To further evaluate the importance of the C2 mutants in in vivo immunogenic uptake, we compared the immunogenicity of the different FVIII variants in FVIII-deficient mice. Cage-matched siblings were administered intravenously 4 times weekly with 1 μg of FVIIIHSQ, FVIIIR2215-20A or FVIIIC1, used as a control. In contrast to previous reports,11 FVIII-deficient mice generated an antibody response not only to FVIIIHSQ but also to FVIIIC1 (Figure 3E).
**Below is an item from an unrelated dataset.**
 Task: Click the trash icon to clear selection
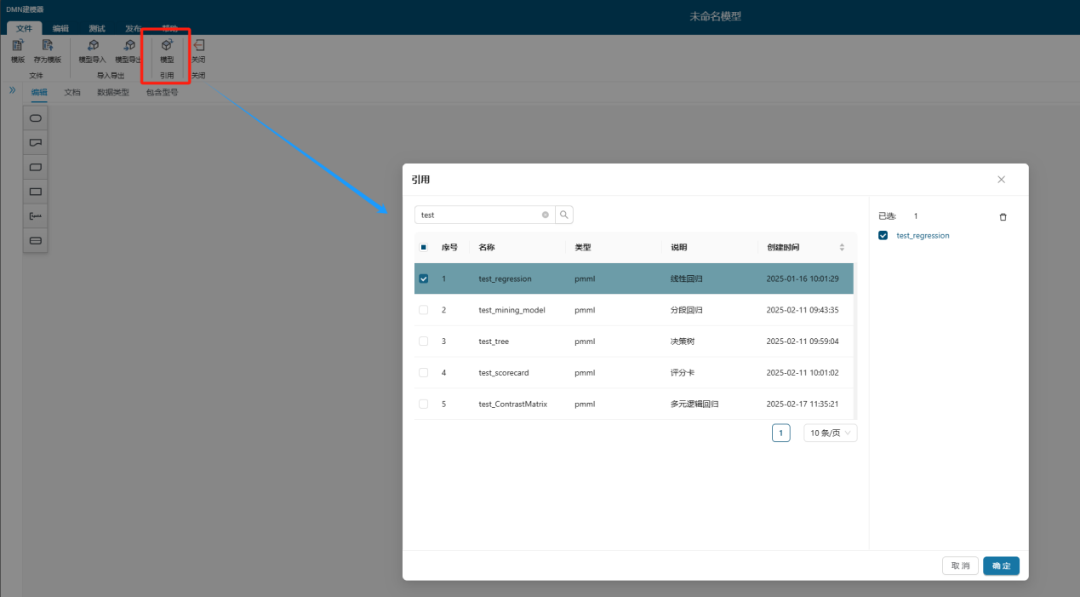click(x=1003, y=217)
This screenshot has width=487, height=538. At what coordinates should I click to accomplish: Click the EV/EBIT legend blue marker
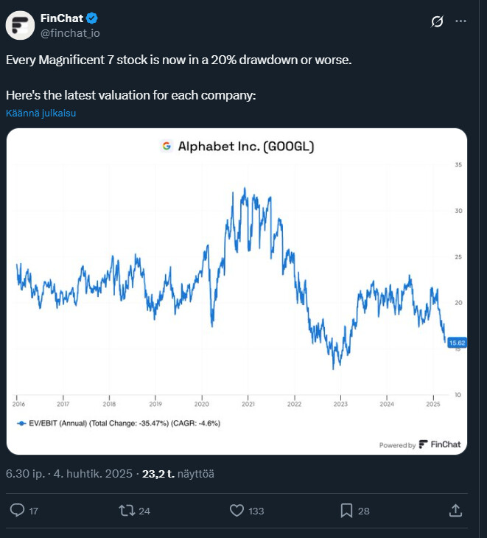[x=21, y=424]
In addition, FVIIIR2215-20A also presented with the same immunogenicity as FVIIIHSQ. The data suggest that mutating residues in the C1 and C2 domains of FVIII, at least in our hands, has no effect on FVIII immunogenicity in FVIII-deficient mice in vivo.

The immunogenicity of FVIII is independent from its ability to interact with endogenous VWF

Because BO2C11 inhibits FVIII interaction with VWF, we investigated the possibility that FVIII immunogenicity in the presence of BO2C11 (Figure 1C) was diminished due to its faster clearance. To address this potential bias, we generated a FVIII variant, FVIIIY1680C, which cannot associate with VWF. The specific activities of FVIIIHSQ and FVIIIY1680C were similar as assessed by one-stage and chromogenic assay (7300±165 and 6300±185 IU/mg, respectively, mean±SD). FVIIIY1680C exhibited a significant reduction in its ability to interact with VWF by ELISA (Figure 4A). Accordingly, FVIIIY1680C exhibited a rapid clearance in FVIII-deficient mice with a t1/2 of approximately 20 minutes (Figure 4B). We also confirmed that the Y1680C mutation does not alter the in vitro endocytosis of FVIII by MoDCs (Figure 4C). Next, we performed comparative immunogenicity studies of FVIIIHSQ and FVIIIY1680C using FVIII-deficient mice. Remarkably, FVIIIY1680C was as immunogenic as FVIIIHSQ (Figure 4D). The inhibitor titers were also not significantly different (Figure 4E). In addition, the immunogenicity of FVIIIY1680C in FVIII-deficient mice was similar to that of FVIIIHSQ in double FVIII/VWF-deficient mice (data not shown).

Figure 4.

Figure 4.

FVIII binding to VWF does not alter endocytosis in vitro or immunogenicity in vivo. Panel A. The binding of B domain-deleted FVIIIHSQ and FVIIIY1680C to VWF was studied using an ELISA as described in the Methods. Results (mean±SEM) are expressed in arbitrary units. Panel B. FVIIIHSQ (10 nM, open squares) or FVIIIY1680C (closed squares) in 100 μl were administered into FVIII-deficient mice and the residual FVIII levels were measured at different time points (n=3 mice per time point) by ELISA (FVIII:Ag). The data is plotted as a percentage of the initial FVIII level (measured 5 minutes after administration, mean±SEM) versus time. Panel C. FVIIIHSQ or mutants FVIIIY1680C were added at increasing concentrations (10, 20 and 40 nM) to immature MoDCs (n=3 different donors) for 30 min at 37°C in serum-free medium and in the absence of VWF. Cells were subsequently washed, fixed, permeabilized and stained for FVIII using a FITC-labeled anti-A2 domain-specific antibody followed by fluorescence-activated cell sorting (FACS). Data are expressed as the percentage of MFI (mean±SEM), whereby 100% corresponds to the MFI observed for 10 nM of FVIIIHSQ. Panels D and E. FVIII-deficient mice were administered with FVIIIHSQ (0.5 μg, open squares) or FVIIIY1680C (0.5 μg, closed squares), intravenously once a week for 4 weeks. Anti-FVIII IgG titers were measured using an ELISA as described above (D). Inhibitory titers towards FVIII were assessed using a modified Bethesda assay (E). Horizontal bars depict medians. The statistical significance was assessed using the two-tailed non-parametric Mann-Whitney U test. ns: not significant; FVIII: factor VIII; VWF: von Willebrand factor; A.U.: arbitrary unit; MFI: median fluorescence intensity; IgG: immunoglobulin G; Ag: antigen.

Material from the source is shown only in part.